Problems at the Care Home

Louisagap

Registered User
Mar 6, 2015
2
0

Hi Everyone
My mother-in-law has been in a Care Home for people with dementia for 2-3 years. We don't think the one she is in is particularly good in terms of catering for people as individuals and understanding their specific needs, but we have been reluctant to move her incase the change is too confusing. She is quite with it a lot of the time and other times she talks as if the past and present are happening all at once. She constantly wants to "go home" but we think home is where she used to live years ago when she first married - miles away and with her grown up sons small children. Consequently she is always packing up to get ready. We visit her twice a week and she has an outside carer coming in twice a week to do activities with her as the home don't really do any. Recently she fell and broke her hip in the home. She survived the operation and is doing well with her mobility. Before the fall she used to lie on her bed a lot (not good I know) and she didn't like being in the common lounge (can't blame her). Since the fall the staff have been persuading her to sit in the lounge because they say she only lies down on her bed when she goes to her room. So now every time we see her all she talks about is going home - I think being amongst all the people downstairs has made her more aware of her situation. What do people think? I think we should ask the staff to leave her in her room and not worry about the bed as long as they give her exercise three times a day along the corridor. We can't stop her getting onto her bed and maybe she just feels more comfortable there. Any views? Thanks so much.
 

meme

Registered User
Aug 29, 2011
1,953
0
London
I think you are right to ask the staff to not put her in the main lounge where she is unhappy...definately she seems to prefer her room and bed...and I think you have done and are doing your utmost to ensure her as much comfort as possible in the circumstances.
 

Jessbow

Registered User
Mar 1, 2013
5,720
0
Midlands
I'd ay let her stay in her room if that's where she is happiest, does she have TV /music/ a window to look out of?

Does she have appropriate seating in there?

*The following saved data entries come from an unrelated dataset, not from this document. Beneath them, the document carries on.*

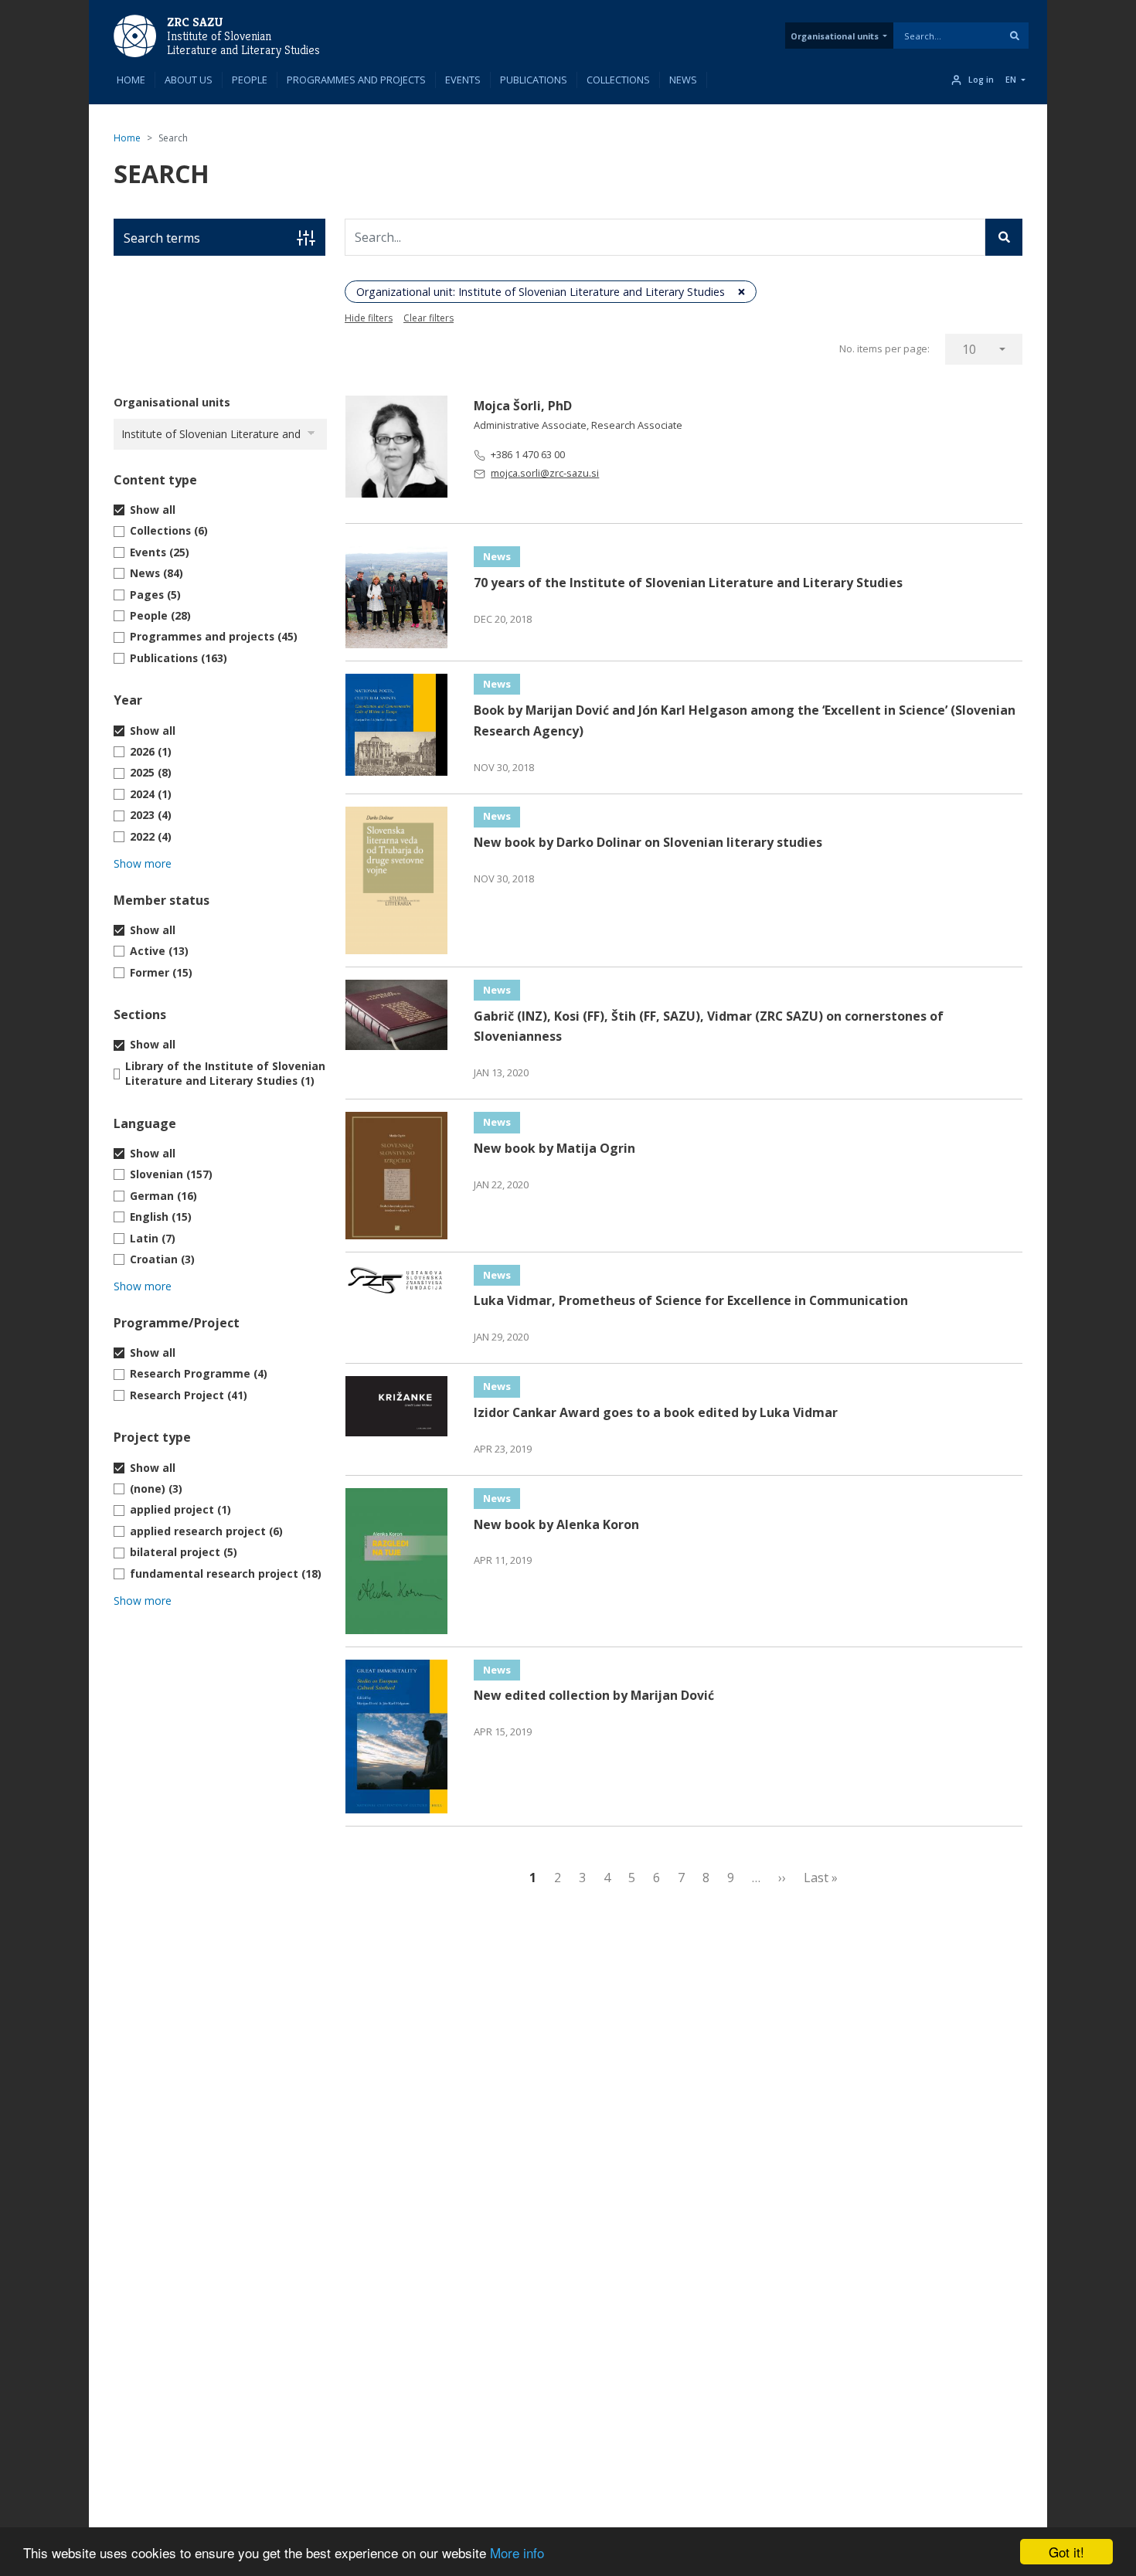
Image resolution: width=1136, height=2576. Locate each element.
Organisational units (835, 36)
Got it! (1066, 2551)
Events (463, 80)
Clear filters (428, 318)
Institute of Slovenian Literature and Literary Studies (243, 43)
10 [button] (969, 349)
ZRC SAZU (195, 22)
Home (131, 80)
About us (189, 80)
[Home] (135, 34)
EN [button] (1010, 79)
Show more (143, 863)
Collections (618, 80)
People (249, 80)
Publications (533, 80)
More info (517, 2552)
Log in (981, 79)
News (683, 80)
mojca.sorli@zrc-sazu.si (545, 473)
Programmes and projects (356, 80)
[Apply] (1015, 35)
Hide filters (369, 318)
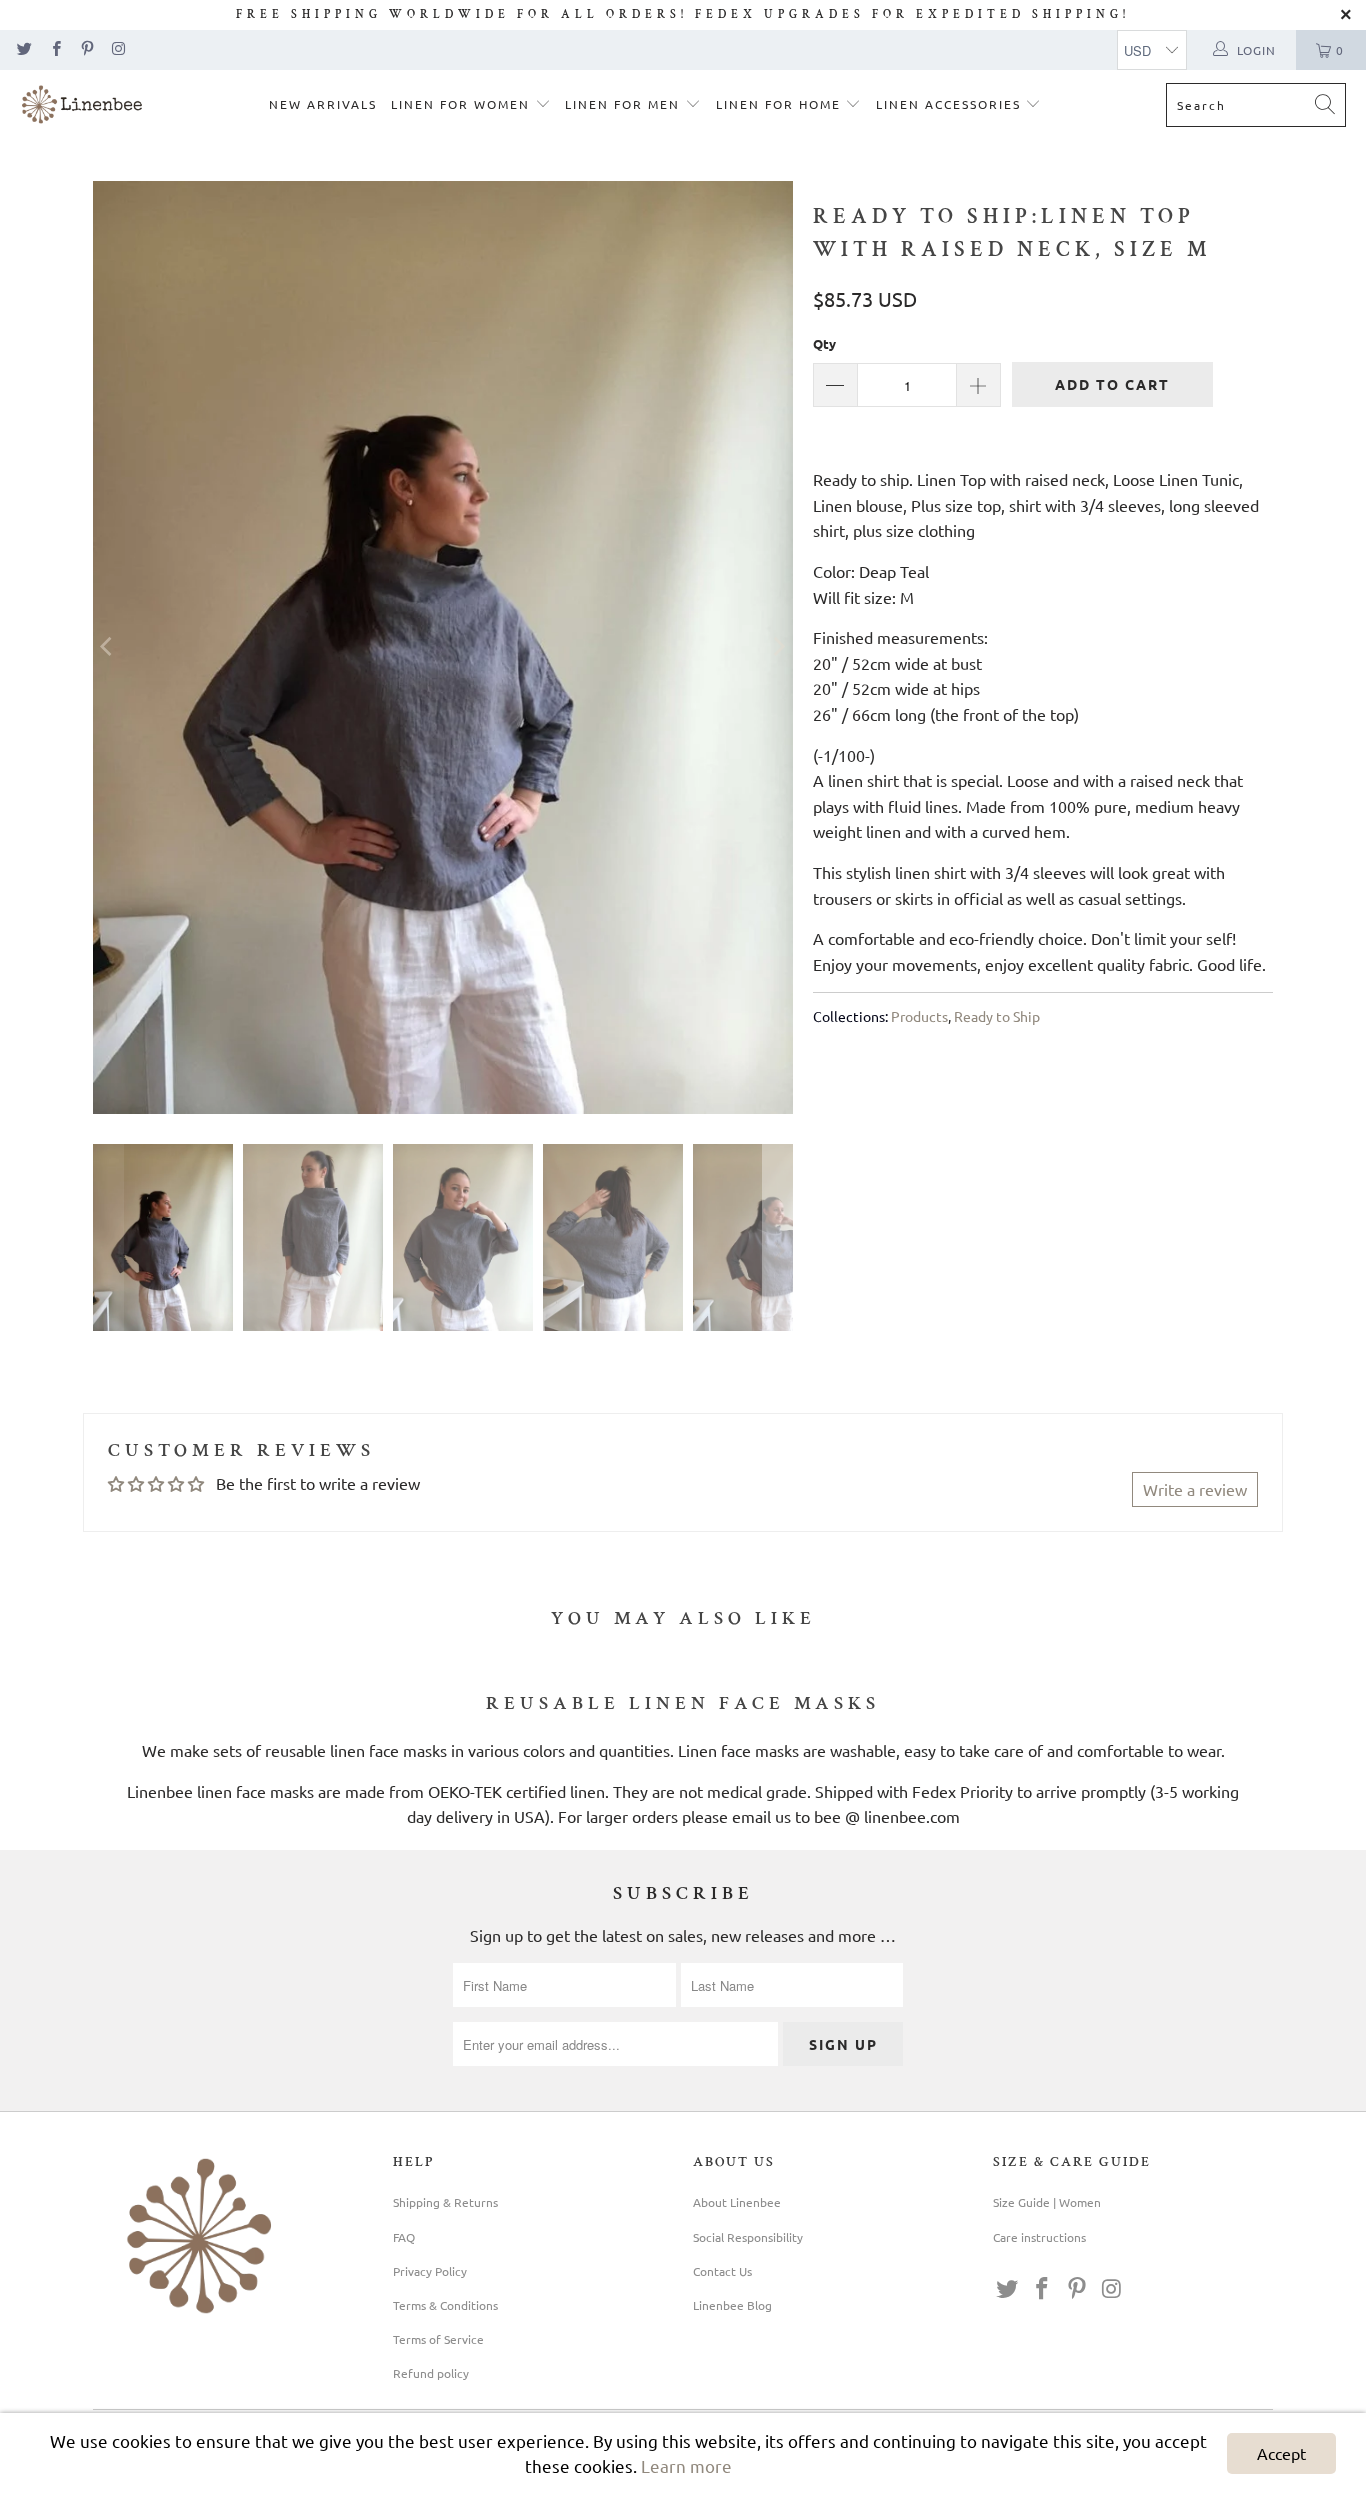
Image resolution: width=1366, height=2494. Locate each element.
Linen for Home (781, 104)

I would encourage walking to the dining room 3 times a day, as well a perhaps a 1:1 wander round the home each day on some pretext ( may mid PM cuppa served in the lounge and encouraged to go and have it, then return to her room?
 

love.dad.but..

Registered User
Jan 16, 2014
4,962
0
Kent
It sounds to me that the staff are trying to encourage variety into her day but if she seems ok and content in her room maybe that is more important for her and her stage. However it will hopefully be with a radio, tv on or able to see outside or people going past her room and popping in to chat and check so she is not isolated for long periods of time.